Après soixante années partagées d’entente et de dialogue, mon époux s’en est allé vers l’éternité. Puis la COVID et le confinement ont fait éruption ; ce fut pour moi double peine. Je m’interrogeais : comment nos prédécesseurs ont-ils réagi lors de crises importantes.
C’est à François Mauriac que je pensais en premier. Orphelin de père, subissant les deux guerres mondiales, son fils ainé attrapant la grippe espagnole, risquant l’arrestation par la Gestapo après la parution du « Cahier Noir » comment avait-il réagit ? Quelles furent ses peurs ? Ses gémissements ? Rien de tout cela : ses seules craintes étaient la montée des totalitarismes, l’humanisme menacé, l’incertitude religieuse, le doute philosophique. Et même lorsqu’il fut opérée d’un cancer de la gorge il écrivit : « Prière pour le bon usage des maladies ». En ces crises redoutables la seule riposte fut son écriture ; avec ses romans, avec le Bloc-Notes, il se bâtit contre le conformisme de son milieu, leur hypocrisie, le Péché et le Mal.

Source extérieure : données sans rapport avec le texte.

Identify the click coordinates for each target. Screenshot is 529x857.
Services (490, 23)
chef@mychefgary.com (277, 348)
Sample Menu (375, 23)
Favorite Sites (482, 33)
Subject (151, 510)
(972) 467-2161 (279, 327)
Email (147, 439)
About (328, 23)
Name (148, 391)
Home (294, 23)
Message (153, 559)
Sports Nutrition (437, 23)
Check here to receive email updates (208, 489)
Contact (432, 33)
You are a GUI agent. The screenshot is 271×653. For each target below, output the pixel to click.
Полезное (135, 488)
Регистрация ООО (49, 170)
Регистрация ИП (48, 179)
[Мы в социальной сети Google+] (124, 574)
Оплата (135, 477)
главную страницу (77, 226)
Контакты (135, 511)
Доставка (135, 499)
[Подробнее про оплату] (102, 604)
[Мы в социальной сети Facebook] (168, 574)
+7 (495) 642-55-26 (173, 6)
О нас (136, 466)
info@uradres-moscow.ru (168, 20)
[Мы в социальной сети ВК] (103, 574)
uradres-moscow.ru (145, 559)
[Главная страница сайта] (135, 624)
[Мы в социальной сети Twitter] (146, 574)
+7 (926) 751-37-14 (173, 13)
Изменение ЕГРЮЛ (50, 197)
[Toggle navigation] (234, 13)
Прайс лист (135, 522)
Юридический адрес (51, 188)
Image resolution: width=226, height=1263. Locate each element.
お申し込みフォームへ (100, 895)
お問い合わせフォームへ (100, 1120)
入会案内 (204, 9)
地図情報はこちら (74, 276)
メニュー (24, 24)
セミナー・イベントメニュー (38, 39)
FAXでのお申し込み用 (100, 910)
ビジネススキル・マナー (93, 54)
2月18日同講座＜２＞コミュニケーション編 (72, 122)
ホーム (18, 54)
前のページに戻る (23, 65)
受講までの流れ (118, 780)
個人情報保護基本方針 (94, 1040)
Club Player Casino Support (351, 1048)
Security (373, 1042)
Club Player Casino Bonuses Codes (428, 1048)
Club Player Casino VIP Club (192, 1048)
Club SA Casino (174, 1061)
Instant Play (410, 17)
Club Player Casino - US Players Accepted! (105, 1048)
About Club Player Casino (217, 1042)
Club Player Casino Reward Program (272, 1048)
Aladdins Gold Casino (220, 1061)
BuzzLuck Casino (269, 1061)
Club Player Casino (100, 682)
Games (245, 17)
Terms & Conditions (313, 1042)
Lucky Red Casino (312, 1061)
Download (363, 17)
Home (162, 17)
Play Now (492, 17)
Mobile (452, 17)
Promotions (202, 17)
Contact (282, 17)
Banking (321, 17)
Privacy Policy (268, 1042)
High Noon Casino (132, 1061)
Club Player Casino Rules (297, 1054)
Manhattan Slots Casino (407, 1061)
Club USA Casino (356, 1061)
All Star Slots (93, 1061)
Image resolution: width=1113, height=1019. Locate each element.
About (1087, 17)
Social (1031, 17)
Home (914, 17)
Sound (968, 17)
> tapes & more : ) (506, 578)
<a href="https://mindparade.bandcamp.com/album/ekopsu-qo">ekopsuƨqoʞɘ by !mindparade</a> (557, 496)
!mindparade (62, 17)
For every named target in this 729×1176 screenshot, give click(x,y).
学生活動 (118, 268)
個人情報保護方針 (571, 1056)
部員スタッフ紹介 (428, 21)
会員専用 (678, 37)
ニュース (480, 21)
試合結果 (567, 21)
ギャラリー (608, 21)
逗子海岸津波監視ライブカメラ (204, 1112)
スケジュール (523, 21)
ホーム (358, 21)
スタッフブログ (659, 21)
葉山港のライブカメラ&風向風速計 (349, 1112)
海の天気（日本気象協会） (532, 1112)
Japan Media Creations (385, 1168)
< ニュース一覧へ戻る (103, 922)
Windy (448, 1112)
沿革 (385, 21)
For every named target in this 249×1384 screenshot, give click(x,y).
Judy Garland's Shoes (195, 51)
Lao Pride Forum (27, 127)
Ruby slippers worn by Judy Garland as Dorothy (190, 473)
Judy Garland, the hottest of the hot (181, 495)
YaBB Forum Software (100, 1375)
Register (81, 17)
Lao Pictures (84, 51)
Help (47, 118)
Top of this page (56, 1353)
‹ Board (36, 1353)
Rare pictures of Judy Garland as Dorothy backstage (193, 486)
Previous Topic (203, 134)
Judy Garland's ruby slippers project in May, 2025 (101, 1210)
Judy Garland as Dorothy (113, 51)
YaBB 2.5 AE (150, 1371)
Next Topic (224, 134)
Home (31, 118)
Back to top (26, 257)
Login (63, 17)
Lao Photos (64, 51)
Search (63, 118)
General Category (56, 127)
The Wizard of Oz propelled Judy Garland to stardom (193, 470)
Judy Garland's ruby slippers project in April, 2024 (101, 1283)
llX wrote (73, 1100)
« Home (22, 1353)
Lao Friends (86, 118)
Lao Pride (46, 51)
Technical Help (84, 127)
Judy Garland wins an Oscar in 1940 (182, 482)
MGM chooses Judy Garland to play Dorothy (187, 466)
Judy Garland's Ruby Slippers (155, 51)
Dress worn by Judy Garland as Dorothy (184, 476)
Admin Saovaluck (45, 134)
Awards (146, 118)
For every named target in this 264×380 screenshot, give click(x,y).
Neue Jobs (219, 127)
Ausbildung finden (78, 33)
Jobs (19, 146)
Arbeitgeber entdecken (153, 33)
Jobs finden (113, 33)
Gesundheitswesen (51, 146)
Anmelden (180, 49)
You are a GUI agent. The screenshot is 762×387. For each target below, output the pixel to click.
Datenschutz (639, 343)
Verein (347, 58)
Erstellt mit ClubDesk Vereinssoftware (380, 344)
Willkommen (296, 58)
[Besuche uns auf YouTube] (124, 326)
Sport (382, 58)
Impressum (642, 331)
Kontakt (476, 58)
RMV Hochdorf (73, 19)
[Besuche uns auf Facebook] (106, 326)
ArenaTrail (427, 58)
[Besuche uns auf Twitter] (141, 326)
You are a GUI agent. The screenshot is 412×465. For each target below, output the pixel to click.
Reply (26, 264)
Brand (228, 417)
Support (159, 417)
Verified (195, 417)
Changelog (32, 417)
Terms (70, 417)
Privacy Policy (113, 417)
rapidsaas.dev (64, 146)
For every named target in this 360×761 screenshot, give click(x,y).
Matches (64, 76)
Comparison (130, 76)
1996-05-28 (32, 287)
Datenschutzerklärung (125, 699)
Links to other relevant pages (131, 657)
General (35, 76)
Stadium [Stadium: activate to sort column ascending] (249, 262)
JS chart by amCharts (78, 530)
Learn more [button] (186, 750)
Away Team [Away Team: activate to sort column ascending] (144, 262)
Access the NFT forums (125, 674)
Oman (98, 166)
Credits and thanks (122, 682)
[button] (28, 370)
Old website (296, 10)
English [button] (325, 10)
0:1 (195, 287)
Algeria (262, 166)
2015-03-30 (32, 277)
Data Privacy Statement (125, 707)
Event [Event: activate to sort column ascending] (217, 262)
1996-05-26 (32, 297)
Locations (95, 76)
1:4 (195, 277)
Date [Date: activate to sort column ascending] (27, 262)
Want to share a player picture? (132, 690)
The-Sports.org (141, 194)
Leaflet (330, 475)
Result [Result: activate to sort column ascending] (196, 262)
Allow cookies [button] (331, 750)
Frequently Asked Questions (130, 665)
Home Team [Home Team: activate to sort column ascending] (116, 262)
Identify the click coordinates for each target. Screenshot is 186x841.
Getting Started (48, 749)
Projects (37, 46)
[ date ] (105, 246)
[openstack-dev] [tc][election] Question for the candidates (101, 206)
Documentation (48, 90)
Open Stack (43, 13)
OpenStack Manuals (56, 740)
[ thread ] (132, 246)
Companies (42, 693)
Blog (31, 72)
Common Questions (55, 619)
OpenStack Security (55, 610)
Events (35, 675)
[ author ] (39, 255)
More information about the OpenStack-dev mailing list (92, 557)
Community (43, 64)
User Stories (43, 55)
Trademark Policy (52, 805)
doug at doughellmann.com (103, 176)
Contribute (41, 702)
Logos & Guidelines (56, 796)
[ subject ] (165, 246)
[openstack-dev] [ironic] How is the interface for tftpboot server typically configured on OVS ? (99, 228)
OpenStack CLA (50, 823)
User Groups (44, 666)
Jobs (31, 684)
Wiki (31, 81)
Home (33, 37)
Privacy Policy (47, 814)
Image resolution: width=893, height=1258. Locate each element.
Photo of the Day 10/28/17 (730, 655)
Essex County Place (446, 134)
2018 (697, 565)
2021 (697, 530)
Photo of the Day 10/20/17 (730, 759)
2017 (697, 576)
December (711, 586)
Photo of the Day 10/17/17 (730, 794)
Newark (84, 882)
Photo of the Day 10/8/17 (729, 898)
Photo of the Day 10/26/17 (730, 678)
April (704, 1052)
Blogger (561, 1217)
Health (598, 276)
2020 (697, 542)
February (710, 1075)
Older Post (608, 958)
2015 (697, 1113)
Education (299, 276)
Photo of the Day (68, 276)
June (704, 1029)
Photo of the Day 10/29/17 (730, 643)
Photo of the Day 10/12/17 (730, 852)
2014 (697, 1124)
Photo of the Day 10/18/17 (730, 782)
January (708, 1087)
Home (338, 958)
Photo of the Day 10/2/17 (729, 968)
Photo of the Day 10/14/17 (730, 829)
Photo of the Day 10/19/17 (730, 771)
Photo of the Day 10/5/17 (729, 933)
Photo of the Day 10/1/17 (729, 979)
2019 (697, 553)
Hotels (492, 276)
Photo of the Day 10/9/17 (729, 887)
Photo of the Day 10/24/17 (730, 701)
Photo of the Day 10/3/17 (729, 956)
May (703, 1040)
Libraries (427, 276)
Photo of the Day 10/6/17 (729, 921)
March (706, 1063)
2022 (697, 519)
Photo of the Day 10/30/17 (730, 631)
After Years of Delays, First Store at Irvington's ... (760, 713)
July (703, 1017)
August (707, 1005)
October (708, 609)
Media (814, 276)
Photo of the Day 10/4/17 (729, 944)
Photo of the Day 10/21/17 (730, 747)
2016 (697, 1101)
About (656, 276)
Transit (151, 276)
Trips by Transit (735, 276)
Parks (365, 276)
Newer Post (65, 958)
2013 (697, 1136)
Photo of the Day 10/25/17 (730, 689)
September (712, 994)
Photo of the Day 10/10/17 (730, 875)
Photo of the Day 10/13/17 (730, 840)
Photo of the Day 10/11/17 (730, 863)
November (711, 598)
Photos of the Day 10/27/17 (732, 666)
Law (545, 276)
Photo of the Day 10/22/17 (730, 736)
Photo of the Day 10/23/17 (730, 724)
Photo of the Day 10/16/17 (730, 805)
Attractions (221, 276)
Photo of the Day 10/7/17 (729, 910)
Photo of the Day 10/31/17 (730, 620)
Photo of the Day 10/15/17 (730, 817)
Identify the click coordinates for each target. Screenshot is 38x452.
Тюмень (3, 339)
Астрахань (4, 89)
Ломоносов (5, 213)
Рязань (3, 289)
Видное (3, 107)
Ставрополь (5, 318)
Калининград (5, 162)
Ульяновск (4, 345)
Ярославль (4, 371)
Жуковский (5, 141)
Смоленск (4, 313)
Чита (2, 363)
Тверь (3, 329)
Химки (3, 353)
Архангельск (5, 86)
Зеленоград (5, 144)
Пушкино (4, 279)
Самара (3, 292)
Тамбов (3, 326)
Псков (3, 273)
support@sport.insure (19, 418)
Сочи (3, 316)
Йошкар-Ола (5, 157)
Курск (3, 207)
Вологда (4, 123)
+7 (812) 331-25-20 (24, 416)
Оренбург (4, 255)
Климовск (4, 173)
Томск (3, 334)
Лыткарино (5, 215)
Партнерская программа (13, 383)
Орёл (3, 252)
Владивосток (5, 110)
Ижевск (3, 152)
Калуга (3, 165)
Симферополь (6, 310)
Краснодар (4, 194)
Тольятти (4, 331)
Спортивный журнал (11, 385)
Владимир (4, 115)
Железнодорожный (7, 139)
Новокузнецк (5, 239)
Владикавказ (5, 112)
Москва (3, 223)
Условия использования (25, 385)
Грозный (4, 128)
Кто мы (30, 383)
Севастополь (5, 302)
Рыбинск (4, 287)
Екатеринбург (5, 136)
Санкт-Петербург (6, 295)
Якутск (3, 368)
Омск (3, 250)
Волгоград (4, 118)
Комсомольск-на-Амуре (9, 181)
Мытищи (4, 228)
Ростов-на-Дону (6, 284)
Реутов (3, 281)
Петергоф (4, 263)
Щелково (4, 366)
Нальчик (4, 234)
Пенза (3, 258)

Et aujourd’hui je pense à Tanella Boni avec laquelle j’ai préparé à L’UNESCO un forum sur la Métamorphose du monde. Avec des romans, des essais, des nouvelles, des poèmes, cette philosophe ivoirienne construit un immense monument fait de dialogues, de tolérance et de Paix.
Ces exemples sont pour moi une forteresse contre la sidération et la dépression.